ИСХОДНЫЙ ТЕКСТ.
....

Два лишь дня — два лишь дня на опушке отмерено мне.
Мой летучий челнок приколола я ёлкой у леса,
и с корзинкой брожу в непривычно пустой тишине.
Я травинки ищу для целебных пилюль и настоев.
Сыпануть в кипяток и в крахмале крупицы сварить.
Приворотного зелья с пыльцы мохопрялок присвоив,
намотать наугад на косы поседевшую нить. [...]
Не дают поэтессе в стихии её микрофлоры плыть свободно, ловя и лаская летящие рифмы, — цветки без корней.
Короткие стебли,
короткие дужками стебли,
розетки бесцветных цветков.
Не троньте меня.
Я лежу в уголке затаившись.

....

ЗАДАНИЕ. Воспроизведите приведённый выше стихотворный отрывок целиком, слово в слово и без изменения знаков.

ПРЕДОСТАВЛЕННЫЕ ДАННЫЕ.
....

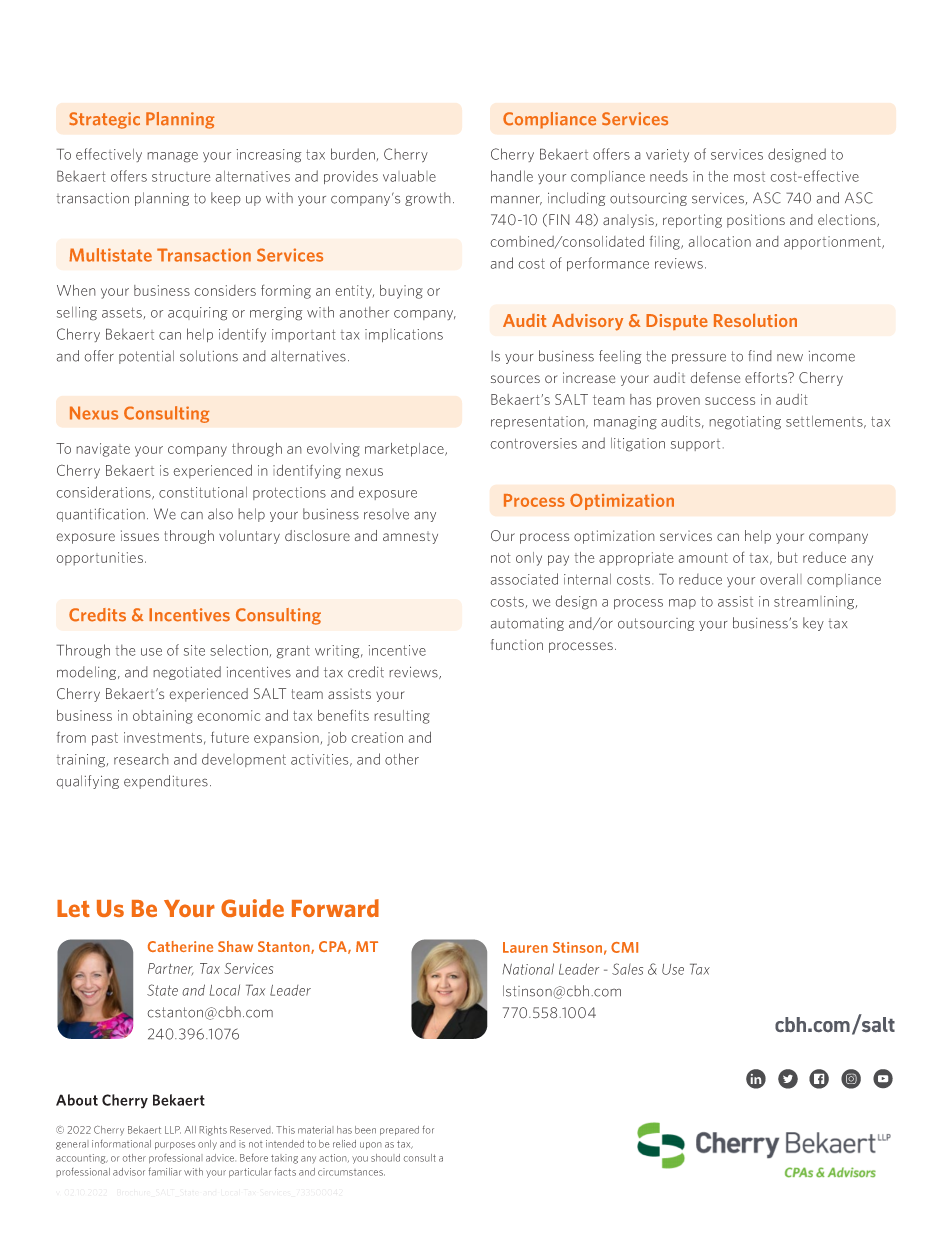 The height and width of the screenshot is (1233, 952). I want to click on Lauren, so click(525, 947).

....

ОТВЕТ.
Два лишь дня — два лишь дня на опушке отмерено мне.
Мой летучий челнок приколола я ёлкой у леса,
и с корзинкой брожу в непривычно пустой тишине.
Я травинки ищу для целебных пилюль и настоев.
Сыпануть в кипяток и в крахмале крупицы сварить.
Приворотного зелья с пыльцы мохопрялок присвоив,
намотать наугад на косы поседевшую нить. [...]
Не дают поэтессе в стихии её микрофлоры плыть свободно, ловя и лаская летящие рифмы, — цветки без корней.
Короткие стебли,
короткие дужками стебли,
розетки бесцветных цветков.
Не троньте меня.
Я лежу в уголке затаившись.